"The Inside Room"

By Earthdog

The comparison of this band to Warning is going to be inevitable, especially considering the people involved. After all, it has the unmistakable vocals of Patrick Walker so yes, this sounds just like a Warning album. This is not a bad thing however, considering what a great band Warning is but maybe this should have been another Warning album and left at that. What is striking is not only does it sound like Warning but the album is very similar to Warning's 'Watching From A Distance' album, so much so I often have to tell myself it is in fact a different band while listening to 'The Inside Room'.. One element to this album that sets it apart from Warning is it is slightly more uplifting (overall) with melodic, soaring guitar work being one of the album's high points but the atmosphere is still buried in emotion and harrowing beauty. Given that the line-up consists of Patrick Walker - Vocals, Guitars, Christian Leitch - Drums (Electric Mountain, The River, Warning) and William Spong - Bass, you would expect quality instrumentation and that is exactly what you get. There are 5 songs, all dripping with depressive emotions and some great variation via the inclusion of acoustic guitars.

**Data shown**
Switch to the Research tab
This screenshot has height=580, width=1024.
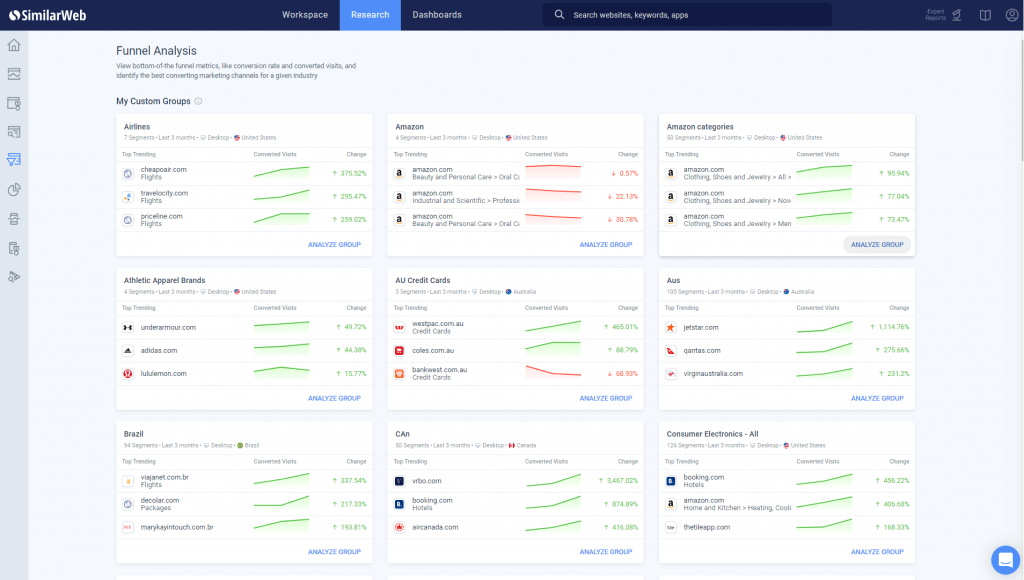click(x=371, y=15)
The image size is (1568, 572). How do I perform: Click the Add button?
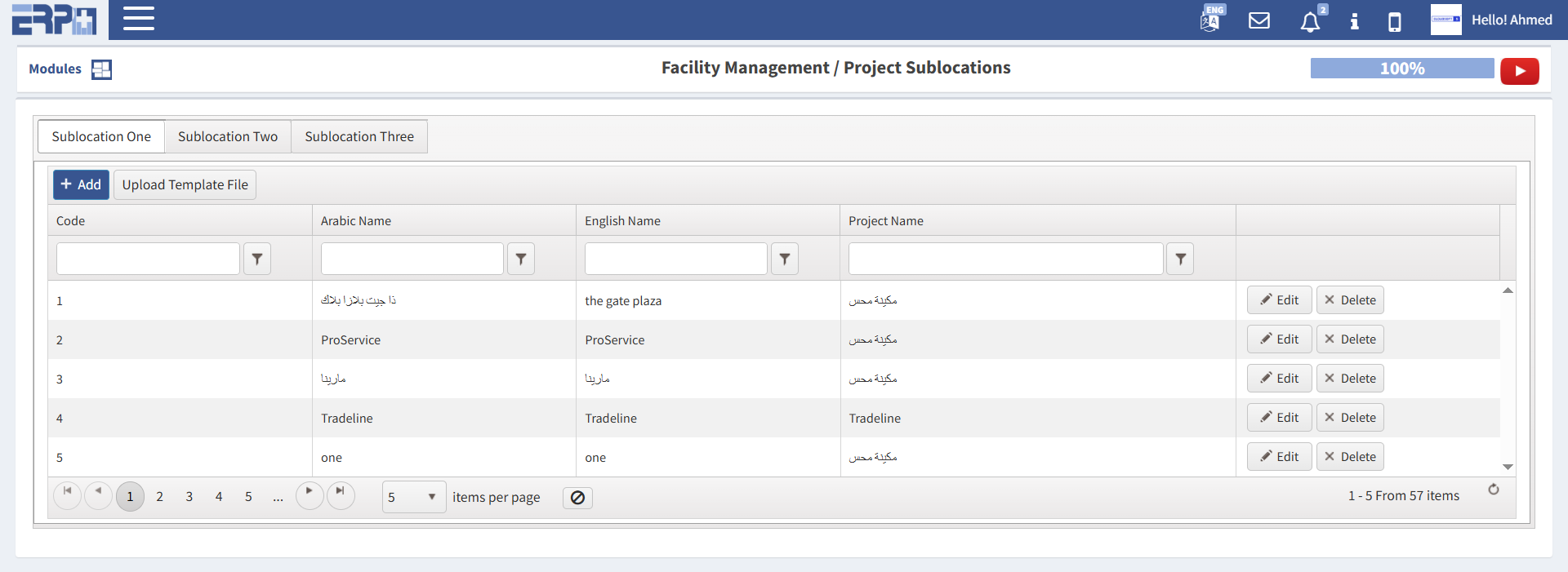coord(81,184)
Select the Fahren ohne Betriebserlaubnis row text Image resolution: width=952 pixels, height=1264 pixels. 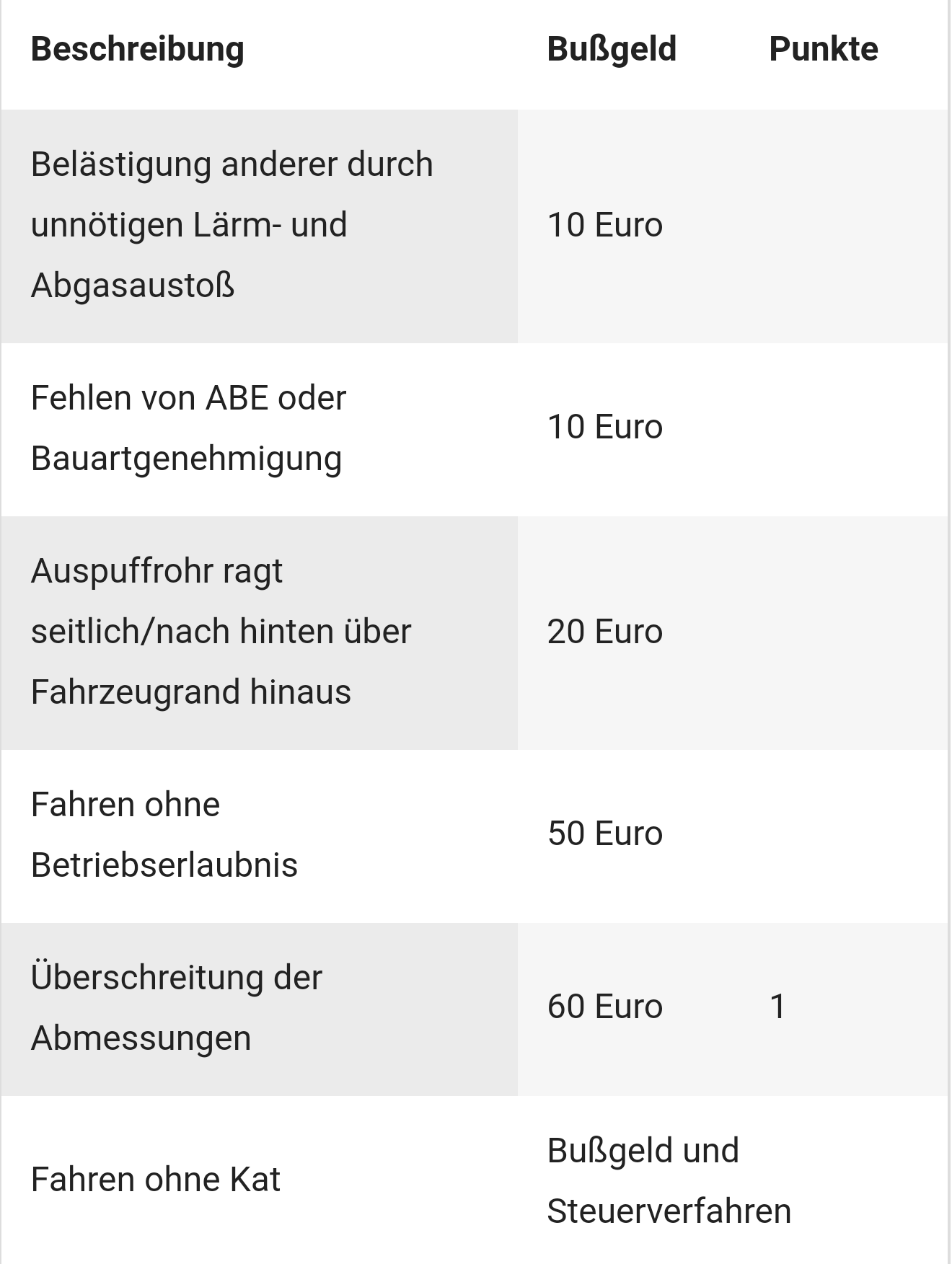point(164,835)
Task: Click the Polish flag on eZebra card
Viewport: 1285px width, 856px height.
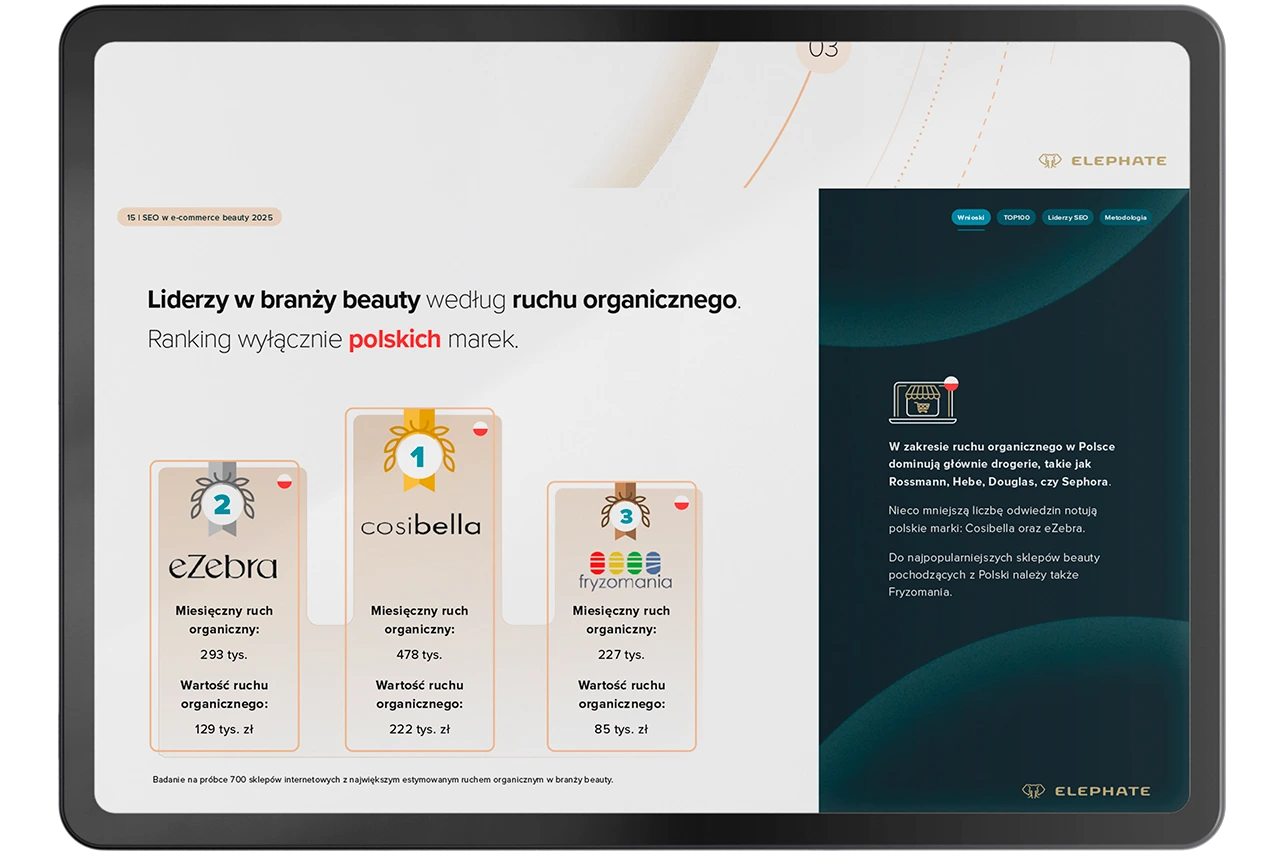Action: [x=284, y=481]

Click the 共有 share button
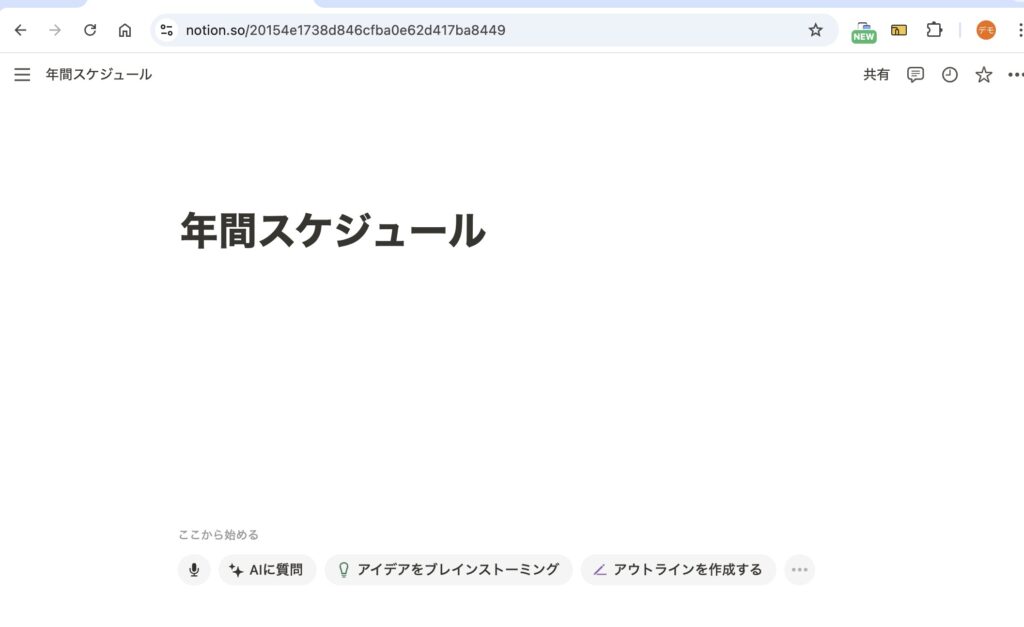click(876, 75)
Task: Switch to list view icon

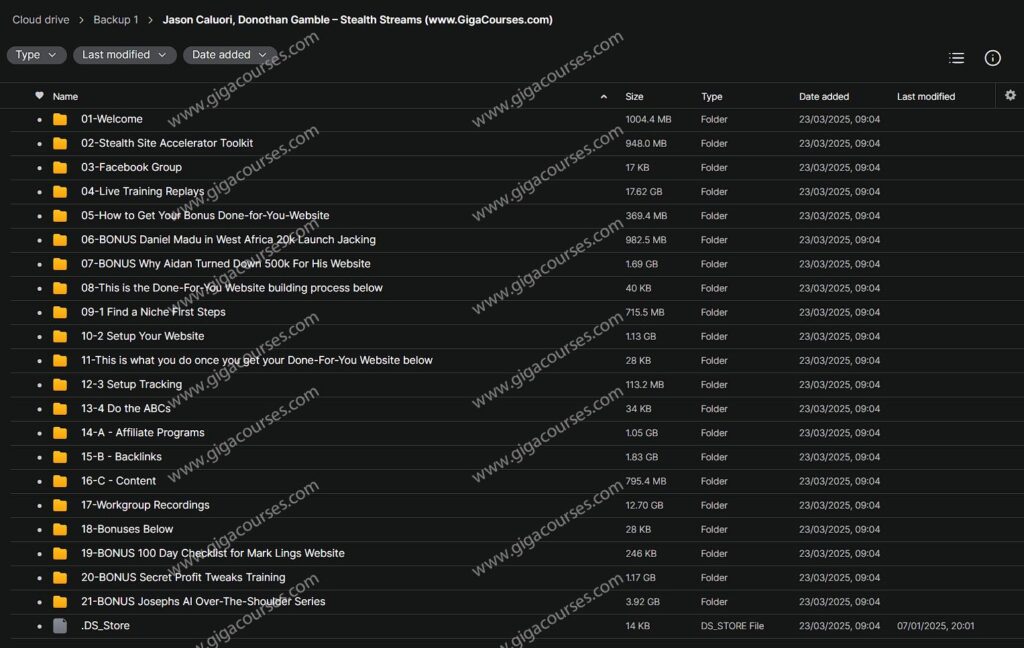Action: click(956, 58)
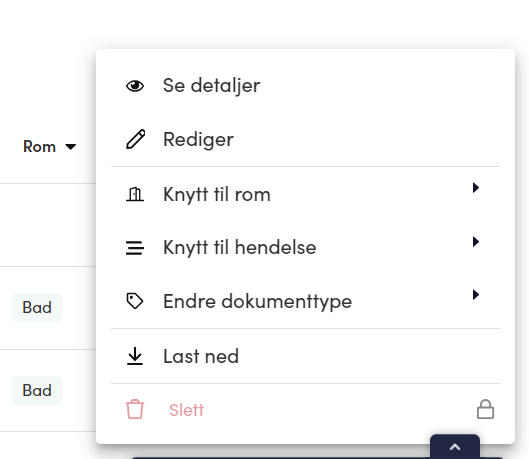Click the list lines icon for hendelse

pos(135,248)
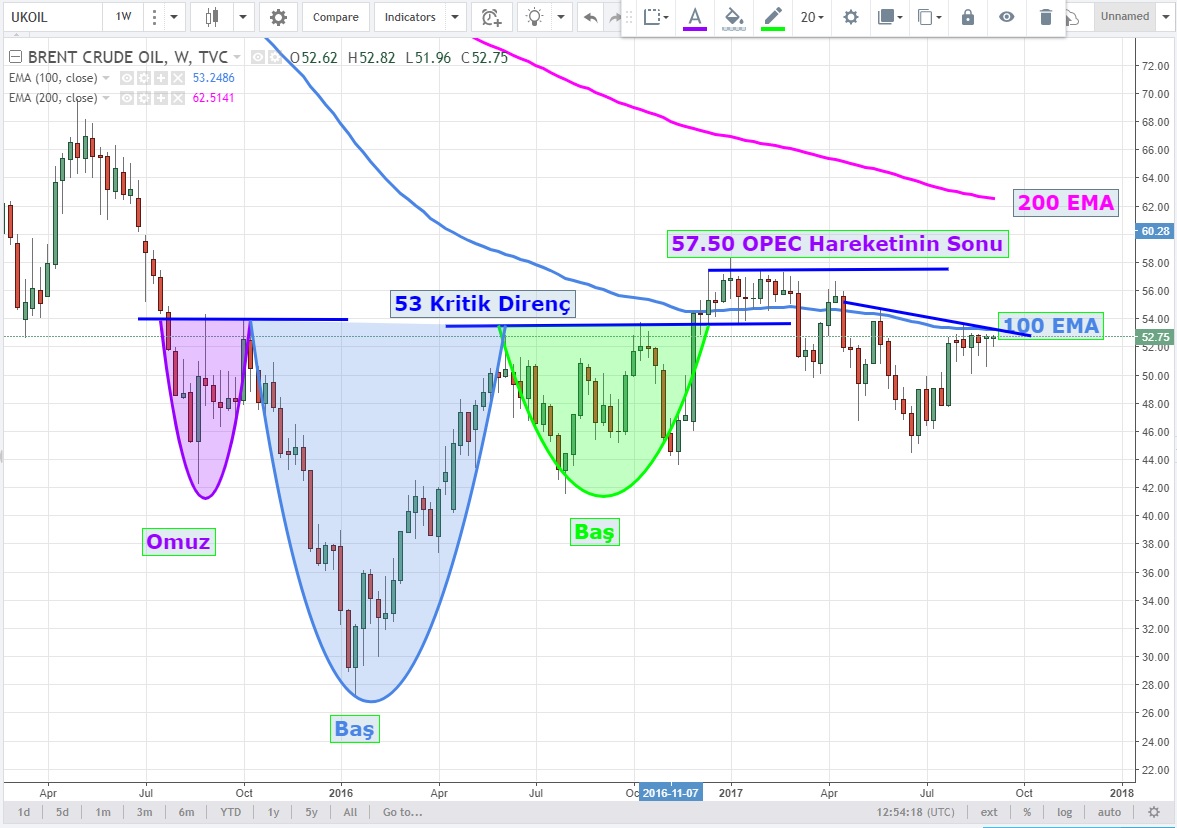Expand the Indicators dropdown arrow

(455, 17)
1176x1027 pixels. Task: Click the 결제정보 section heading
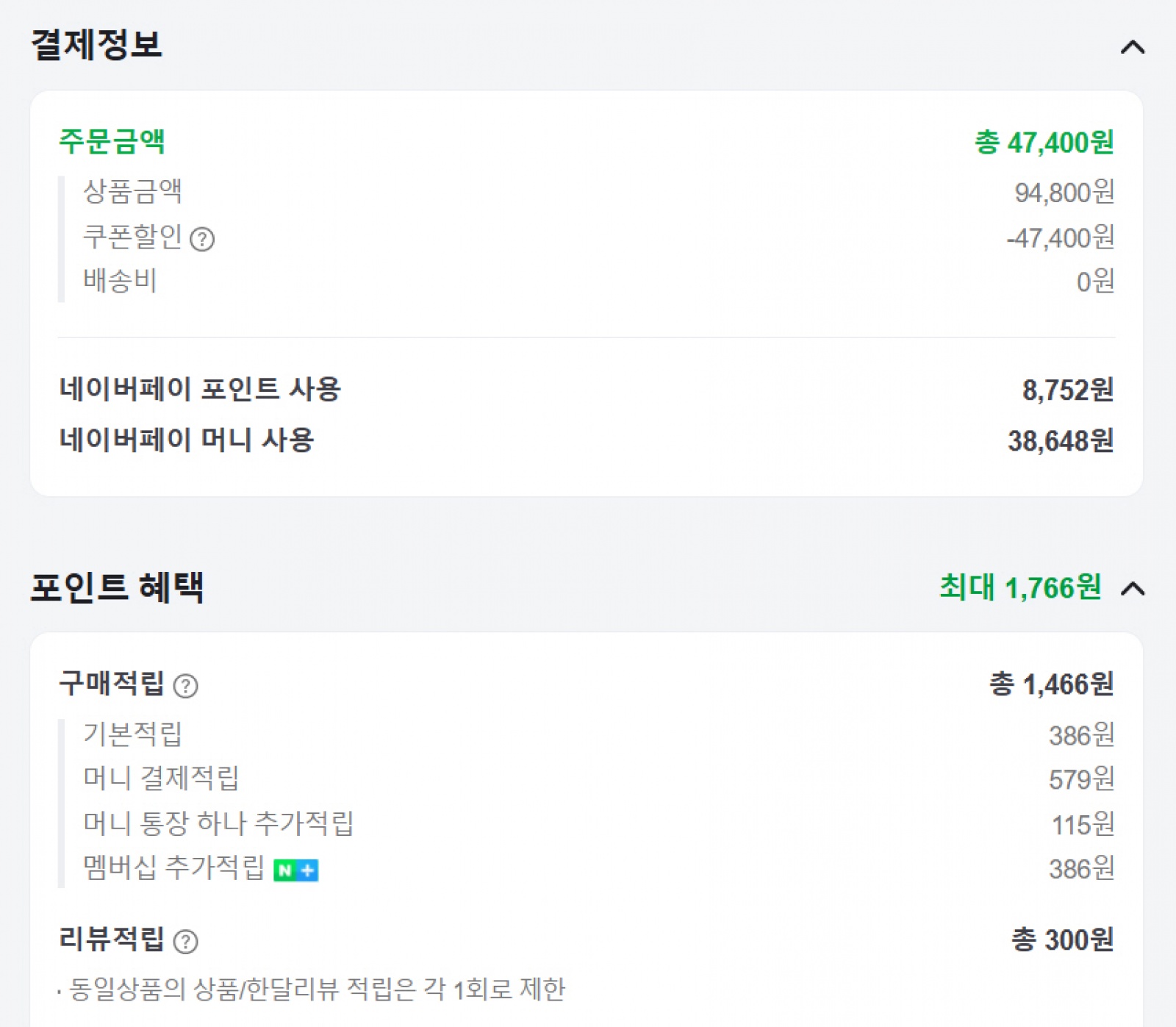click(x=96, y=45)
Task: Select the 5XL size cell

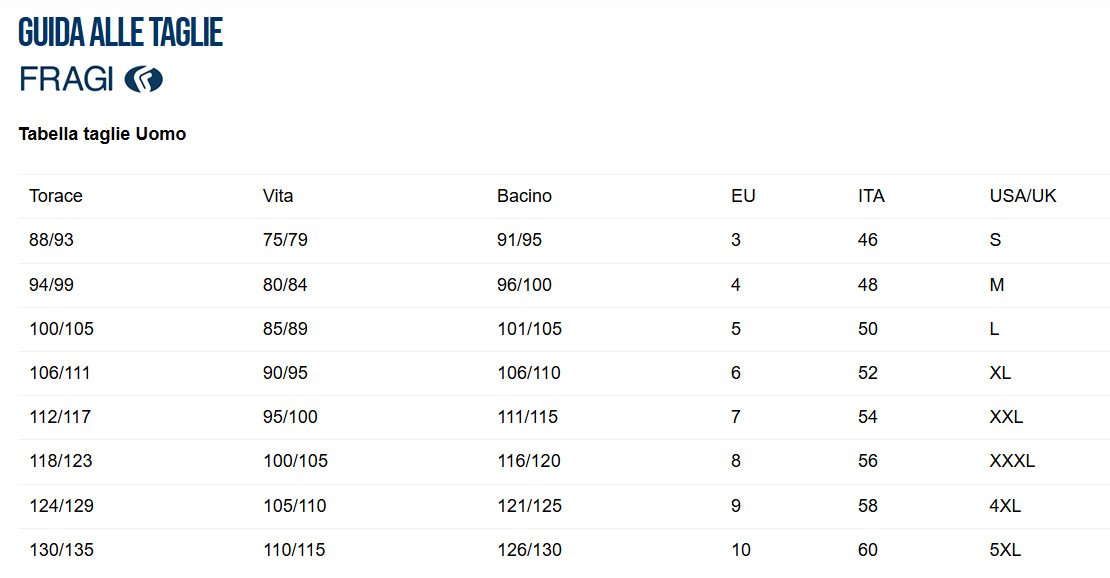Action: tap(1005, 550)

**Work to be completed**
Copy out the whole album review of "The Inside Room," word for word. Rely only on the album review.

**Solution to this problem**
"The Inside Room"

By Earthdog

The comparison of this band to Warning is going to be inevitable, especially considering the people involved. After all, it has the unmistakable vocals of Patrick Walker so yes, this sounds just like a Warning album. This is not a bad thing however, considering what a great band Warning is but maybe this should have been another Warning album and left at that. What is striking is not only does it sound like Warning but the album is very similar to Warning's 'Watching From A Distance' album, so much so I often have to tell myself it is in fact a different band while listening to 'The Inside Room'.. One element to this album that sets it apart from Warning is it is slightly more uplifting (overall) with melodic, soaring guitar work being one of the album's high points but the atmosphere is still buried in emotion and harrowing beauty. Given that the line-up consists of Patrick Walker - Vocals, Guitars, Christian Leitch - Drums (Electric Mountain, The River, Warning) and William Spong - Bass, you would expect quality instrumentation and that is exactly what you get. There are 5 songs, all dripping with depressive emotions and some great variation via the inclusion of acoustic guitars.